The intention of the databases in /etc/pki/nssdb, in my understanding, is:
- provide data that any process on the system should be able to read
- register pkcs#11 modules globally, making it available for software
  that is able to read that database for reading global configuration

It completely depends on your application, if the above location makes sense for your.

In the past, the above location was the only place to register systemwide CAs (but only for consumption by software that has been adjusted to read that location).

With the Shared-System-Certificates feature that we introduced in RHEL 7 (and as an option in RHEL 6.5+), now we have a more convenient mechanism to install a CA as globally trusted, by placing independent files in a configuration directory (please read "man update-ca-trust").
Comment 15 Rob Crittenden 2014-06-11 10:15:10 EDT
Kai, this is just the CA certificate for trust, no private keys.

We will eventually use the Shared-System-Certificates path, this is more a question of whether we should use the sql prefix or use the legacy database format. Are there any downsides, other than bdb is basically single-process? And I mean practically, does anything other than Firefox use the sql database format?
Comment 16 Kai Engert (:kaie) 2014-06-11 11:14:50 EDT
(In reply to Rob Crittenden from comment #15)
> does anything other than Firefox use the sql
> database format?

In my understanding, Firefox doesn't use /etc/pki/nssdb (only if you manually configure symbolic links in the profile directory).

We never changed Firefox, because we never completed code that can migrate/merge old databases in all scenarios (if NSS master passwords are different in old database and shared location).

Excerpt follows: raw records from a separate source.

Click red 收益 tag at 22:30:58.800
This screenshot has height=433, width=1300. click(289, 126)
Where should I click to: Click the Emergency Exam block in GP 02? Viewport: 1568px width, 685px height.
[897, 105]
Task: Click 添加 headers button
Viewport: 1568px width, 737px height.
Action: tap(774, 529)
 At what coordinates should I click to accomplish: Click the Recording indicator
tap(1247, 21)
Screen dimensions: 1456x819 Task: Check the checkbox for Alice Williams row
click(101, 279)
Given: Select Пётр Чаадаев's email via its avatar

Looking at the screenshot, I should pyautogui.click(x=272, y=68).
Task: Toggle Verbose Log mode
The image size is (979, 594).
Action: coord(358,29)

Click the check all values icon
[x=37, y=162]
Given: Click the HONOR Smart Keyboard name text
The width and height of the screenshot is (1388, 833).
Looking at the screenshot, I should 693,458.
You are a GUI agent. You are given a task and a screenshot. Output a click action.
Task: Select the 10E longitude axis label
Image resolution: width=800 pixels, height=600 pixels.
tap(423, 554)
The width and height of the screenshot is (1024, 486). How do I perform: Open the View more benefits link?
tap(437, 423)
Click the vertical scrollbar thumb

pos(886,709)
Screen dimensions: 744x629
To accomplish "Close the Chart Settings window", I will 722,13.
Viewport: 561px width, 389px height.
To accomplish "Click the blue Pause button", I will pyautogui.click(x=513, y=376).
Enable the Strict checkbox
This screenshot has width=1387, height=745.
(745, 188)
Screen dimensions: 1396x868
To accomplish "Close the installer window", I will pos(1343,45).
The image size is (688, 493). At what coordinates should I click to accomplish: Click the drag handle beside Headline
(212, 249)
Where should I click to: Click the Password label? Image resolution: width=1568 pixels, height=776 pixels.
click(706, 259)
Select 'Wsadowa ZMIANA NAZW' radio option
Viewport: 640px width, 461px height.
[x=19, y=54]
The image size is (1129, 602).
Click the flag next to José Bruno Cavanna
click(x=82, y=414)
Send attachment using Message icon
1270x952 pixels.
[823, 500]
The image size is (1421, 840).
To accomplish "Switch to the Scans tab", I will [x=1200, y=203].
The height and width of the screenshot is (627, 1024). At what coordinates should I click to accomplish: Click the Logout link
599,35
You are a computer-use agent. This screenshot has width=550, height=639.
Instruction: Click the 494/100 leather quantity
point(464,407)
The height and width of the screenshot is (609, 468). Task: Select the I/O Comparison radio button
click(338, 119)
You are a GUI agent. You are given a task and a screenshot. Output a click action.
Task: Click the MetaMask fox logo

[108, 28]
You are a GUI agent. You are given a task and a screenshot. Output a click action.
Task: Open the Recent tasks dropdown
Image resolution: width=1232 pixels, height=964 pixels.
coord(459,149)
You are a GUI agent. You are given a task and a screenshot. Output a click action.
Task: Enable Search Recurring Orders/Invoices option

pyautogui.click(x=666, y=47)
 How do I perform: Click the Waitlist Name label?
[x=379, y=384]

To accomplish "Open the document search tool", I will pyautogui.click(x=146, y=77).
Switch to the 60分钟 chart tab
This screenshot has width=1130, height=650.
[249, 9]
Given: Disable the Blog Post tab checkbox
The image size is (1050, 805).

At least on Fedora, evolution uses /etc/pki/nssdb
Comment 17 Kai Engert (:kaie) 2014-06-11 11:22:47 EDT
(In reply to Rob Crittenden from comment #15)
> We will eventually use the Shared-System-Certificates path, this is more a
> question of whether we should use the sql prefix or use the legacy database
> format. Are there any downsides, other than bdb is basically single-process?

If all you want is read-only access to a list of trusted CAs, then you shouldn't use either, at all.

Given that Bob wants to eventually remove support for the berkely db file format from NSS, it's probably better if you use the new sql format.